Sprachvorgaben für Kommunikation mit Bewerbern möglich, aber zu begründen

Schließlich weist der EuGH darauf hin, dass die Bekanntmachungen von Auswahlverfahren zwar in allen EU-Amtssprachen vollständig im EU-Amtsblatt veröffentlicht werden müssen. Das EPSO sei aber nicht verpflichtet, den Schriftwechsel mit einem Bewerber im Rahmen eines Auswahlverfahrens in einer frei von diesem gewählten Sprache zu führen.

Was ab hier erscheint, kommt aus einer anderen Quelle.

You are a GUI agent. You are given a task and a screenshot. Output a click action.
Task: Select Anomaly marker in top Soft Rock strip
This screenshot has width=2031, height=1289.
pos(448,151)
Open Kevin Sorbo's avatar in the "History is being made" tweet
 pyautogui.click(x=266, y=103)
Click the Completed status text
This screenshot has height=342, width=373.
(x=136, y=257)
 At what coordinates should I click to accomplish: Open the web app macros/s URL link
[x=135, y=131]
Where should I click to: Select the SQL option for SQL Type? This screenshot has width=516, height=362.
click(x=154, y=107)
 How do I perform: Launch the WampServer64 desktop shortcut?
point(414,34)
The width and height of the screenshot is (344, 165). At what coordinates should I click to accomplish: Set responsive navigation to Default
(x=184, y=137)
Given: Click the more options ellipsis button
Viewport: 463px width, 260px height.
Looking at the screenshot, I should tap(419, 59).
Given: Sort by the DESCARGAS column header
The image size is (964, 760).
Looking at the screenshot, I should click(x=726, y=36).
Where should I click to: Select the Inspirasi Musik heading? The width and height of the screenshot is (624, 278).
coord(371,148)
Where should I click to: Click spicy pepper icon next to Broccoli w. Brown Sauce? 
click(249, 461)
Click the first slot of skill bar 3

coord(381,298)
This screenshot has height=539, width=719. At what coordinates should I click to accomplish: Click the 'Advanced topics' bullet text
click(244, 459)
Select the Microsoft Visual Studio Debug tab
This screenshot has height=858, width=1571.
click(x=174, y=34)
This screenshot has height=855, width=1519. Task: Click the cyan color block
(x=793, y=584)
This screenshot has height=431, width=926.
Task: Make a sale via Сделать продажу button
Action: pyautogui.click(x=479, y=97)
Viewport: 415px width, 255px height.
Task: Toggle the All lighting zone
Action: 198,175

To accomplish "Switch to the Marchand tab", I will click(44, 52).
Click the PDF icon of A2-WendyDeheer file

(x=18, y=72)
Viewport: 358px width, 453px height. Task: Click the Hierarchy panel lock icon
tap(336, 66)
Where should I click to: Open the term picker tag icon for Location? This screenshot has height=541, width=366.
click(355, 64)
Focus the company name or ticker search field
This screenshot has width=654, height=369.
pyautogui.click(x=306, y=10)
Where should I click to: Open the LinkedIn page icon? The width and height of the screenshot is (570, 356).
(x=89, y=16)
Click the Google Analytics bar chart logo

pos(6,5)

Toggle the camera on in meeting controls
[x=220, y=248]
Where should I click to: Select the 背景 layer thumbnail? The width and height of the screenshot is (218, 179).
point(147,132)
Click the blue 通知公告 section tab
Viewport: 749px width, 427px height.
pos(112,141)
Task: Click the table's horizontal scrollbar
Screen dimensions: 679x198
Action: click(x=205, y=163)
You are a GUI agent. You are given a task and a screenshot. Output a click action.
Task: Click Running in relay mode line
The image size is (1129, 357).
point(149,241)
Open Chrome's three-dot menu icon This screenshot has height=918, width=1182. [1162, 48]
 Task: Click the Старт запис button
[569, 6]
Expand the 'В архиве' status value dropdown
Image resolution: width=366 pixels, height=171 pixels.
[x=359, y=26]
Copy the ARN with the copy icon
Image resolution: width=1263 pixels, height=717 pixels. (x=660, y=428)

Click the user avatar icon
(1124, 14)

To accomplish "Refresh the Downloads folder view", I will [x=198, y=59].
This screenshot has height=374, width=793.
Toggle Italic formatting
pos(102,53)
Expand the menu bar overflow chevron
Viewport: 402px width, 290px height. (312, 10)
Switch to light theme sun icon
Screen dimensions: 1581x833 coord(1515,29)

Die vom EPSO vorgenommene Beschränkung der Wahl der Sprache des Schriftwechsels zwischen den Bewerbern und ihm auf einige wenige Amtssprachen sei jedoch zu begründen. Im vorliegenden Fall habe das EPSO aber keine dahin gehenden Rechtfertigungsgründe angegeben.

EuGH, Urteil vom 26.03.2019 - C-377/16

Redaktion beck-aktuell, 26. März 2019.